NCTE is always so magical, isn’t it? It’s a five-day frenzy of learning and teaching and connecting and wondering and writing, which should be exhausting. But it’s not. Somehow, I come back to school every year with so much energy, revitalized by the conference and its plethora of ideas and inspiration.
This year at NCTE, as the words and wisdom of my teacher heroes washed over me, I was drawn in by one theme that kept recurring–the role of narrative in informational text. Given that the theme of the conference was “Story as the Landscape of Knowing,” this wasn’t surprising. What did surprise me, though, was that almost everyone I heard speak discussed how narrative helped learners in the context of nonfiction. I began to wonder–what about narrative in its most accepted place–fiction? What information do readers learn from reading fiction?
In addition to hearing from many teacher-researchers, I also got to hear from many authors. David Levithan, e. lockhart, Libba Bray, Lester Laminack, Paul Janeczko, Georgia Heard, and more spoke about their writing processes. Every one of them mentioned research at length, and I jotted a note–“research processes are as multigenre as its products.” All of those writers had a unique research process, but they were all strong. These authors put work into making their fiction as fact-based as possible. Others discussed putting their own lives into their fictional works–Sherman Alexie has too many parallels with the narrator of Part-Time Indian for it to be a coincidence. What’s more authentic and research-based than a lived experience?
My brain was whirling. How many fictional novels have helped me fill gaps in my understanding? Between Shades of Gray enlightened me to the fact that there was a Baltic genocide. The Absolutely True Diary of a Part-Time Indian taught me about culture on a reservation. Extremely Loud and Incredibly Close brought 9/11 to life for me. Peak showed me the world of Mt. Everest in a new light.

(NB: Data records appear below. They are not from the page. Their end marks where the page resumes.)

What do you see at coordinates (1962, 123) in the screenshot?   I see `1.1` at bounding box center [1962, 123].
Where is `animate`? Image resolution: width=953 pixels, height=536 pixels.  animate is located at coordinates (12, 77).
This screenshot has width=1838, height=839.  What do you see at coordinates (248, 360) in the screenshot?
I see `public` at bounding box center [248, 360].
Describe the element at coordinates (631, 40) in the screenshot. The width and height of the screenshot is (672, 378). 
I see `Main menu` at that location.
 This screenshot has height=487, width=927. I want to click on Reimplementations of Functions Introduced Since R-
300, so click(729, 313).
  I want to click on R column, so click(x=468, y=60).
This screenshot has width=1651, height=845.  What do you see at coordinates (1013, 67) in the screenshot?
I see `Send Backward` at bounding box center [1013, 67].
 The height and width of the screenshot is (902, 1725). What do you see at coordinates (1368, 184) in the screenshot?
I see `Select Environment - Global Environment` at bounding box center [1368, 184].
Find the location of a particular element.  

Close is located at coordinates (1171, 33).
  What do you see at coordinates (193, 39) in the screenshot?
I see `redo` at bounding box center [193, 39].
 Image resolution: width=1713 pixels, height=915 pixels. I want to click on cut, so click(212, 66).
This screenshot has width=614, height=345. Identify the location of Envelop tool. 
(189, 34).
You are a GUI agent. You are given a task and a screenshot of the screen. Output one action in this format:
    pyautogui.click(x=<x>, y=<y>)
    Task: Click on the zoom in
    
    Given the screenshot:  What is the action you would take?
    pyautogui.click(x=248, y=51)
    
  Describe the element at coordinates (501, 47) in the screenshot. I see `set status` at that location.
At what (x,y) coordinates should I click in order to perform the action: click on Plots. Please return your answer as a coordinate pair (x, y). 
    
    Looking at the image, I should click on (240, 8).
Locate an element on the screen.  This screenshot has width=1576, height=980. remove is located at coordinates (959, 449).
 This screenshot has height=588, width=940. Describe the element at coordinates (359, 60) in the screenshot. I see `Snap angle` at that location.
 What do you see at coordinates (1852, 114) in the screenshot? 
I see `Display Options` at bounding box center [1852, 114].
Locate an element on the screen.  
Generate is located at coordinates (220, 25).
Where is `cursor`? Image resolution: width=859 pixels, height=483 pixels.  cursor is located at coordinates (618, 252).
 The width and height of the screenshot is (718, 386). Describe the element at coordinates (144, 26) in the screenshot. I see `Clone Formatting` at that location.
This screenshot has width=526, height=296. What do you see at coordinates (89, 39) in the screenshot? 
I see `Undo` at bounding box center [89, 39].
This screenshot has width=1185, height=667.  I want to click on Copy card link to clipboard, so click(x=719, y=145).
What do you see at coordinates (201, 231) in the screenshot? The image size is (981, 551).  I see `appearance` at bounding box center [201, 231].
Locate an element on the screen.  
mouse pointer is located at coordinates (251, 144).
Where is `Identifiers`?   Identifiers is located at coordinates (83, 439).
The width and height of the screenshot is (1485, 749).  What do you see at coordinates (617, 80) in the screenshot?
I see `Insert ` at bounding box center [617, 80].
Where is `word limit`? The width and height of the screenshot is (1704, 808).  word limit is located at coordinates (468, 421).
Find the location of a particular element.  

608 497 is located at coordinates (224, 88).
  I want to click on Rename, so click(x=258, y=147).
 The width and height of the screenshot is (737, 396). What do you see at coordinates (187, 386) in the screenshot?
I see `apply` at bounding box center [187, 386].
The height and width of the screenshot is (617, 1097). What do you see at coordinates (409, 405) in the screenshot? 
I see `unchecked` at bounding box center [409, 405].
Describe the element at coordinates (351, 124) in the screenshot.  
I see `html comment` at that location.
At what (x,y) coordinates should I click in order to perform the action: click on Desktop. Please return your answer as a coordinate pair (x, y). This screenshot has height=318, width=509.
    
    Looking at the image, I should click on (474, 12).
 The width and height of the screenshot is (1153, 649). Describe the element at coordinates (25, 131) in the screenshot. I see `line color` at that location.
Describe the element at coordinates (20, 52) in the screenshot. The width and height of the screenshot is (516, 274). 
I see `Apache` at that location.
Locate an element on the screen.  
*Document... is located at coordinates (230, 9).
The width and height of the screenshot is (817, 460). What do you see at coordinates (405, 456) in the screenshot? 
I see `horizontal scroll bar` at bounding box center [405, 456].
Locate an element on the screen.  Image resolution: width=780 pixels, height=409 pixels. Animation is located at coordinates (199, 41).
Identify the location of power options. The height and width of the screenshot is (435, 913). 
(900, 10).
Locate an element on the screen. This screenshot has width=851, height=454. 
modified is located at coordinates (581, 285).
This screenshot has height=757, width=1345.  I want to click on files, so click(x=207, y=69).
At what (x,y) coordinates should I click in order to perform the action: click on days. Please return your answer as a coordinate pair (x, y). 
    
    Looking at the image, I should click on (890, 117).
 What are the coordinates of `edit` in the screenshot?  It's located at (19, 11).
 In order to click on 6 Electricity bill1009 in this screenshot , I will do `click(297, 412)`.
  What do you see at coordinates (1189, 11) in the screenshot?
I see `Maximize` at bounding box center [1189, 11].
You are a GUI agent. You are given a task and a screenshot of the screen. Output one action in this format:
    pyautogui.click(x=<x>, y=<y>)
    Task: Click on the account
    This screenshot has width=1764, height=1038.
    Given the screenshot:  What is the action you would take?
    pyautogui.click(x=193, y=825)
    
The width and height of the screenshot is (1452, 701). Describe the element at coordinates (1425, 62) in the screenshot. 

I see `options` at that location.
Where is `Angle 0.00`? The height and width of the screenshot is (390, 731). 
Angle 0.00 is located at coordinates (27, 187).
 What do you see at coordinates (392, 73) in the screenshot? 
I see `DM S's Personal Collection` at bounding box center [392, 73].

Fiction transports us to other worlds…it lets us know we’re not alone…and it saves our lives. But it also teaches us a great many facts. We don’t ask our students to read in order to just make them better readers. We ask them to read because we know it will improve their lives…help them attack the “idea poverty” they suffer from, in Kelly Gallagher’s words. Fiction, especially the YA fiction that is so popular in my classroom, is educational at an informational level. Readers acquire knowledge of topics they had limited prior knowledge about by reading fiction. They also gain understandings of universal themes and grand ideas, but they also learn facts.
Forgetting this is a grave oversight, and perhaps is at the root of why YA lit isn’t always considered “serious” literature. Kelly Gallagher also said that “there is wisdom in Hamlet that is not found in Gone Girl,” and he’s right. But there’s also factual information in Elizabeth Peters’ Amelia Peabody series about Egypt and archaeology that I did not get out of Antony and Cleopatra. We do a disservice to authors when we discount their research processes just because they write in a genre called fiction.
All that we learn, and that our students learn, may best be processed in narrative form…but information doesn’t just have to come from nonfiction. This is an important lesson–it’s why reading needs to be a schoolwide, nationwide, worldwide focus–not just the job of English teachers. Reading EVERYTHING helps us acquire knowledge, expand our schema, make sense of the world, and become productive, intelligent, informed, democratic citizens. And it also makes us pretty damn happy.
What fiction are you and your students reading that helps you acquire knowledge?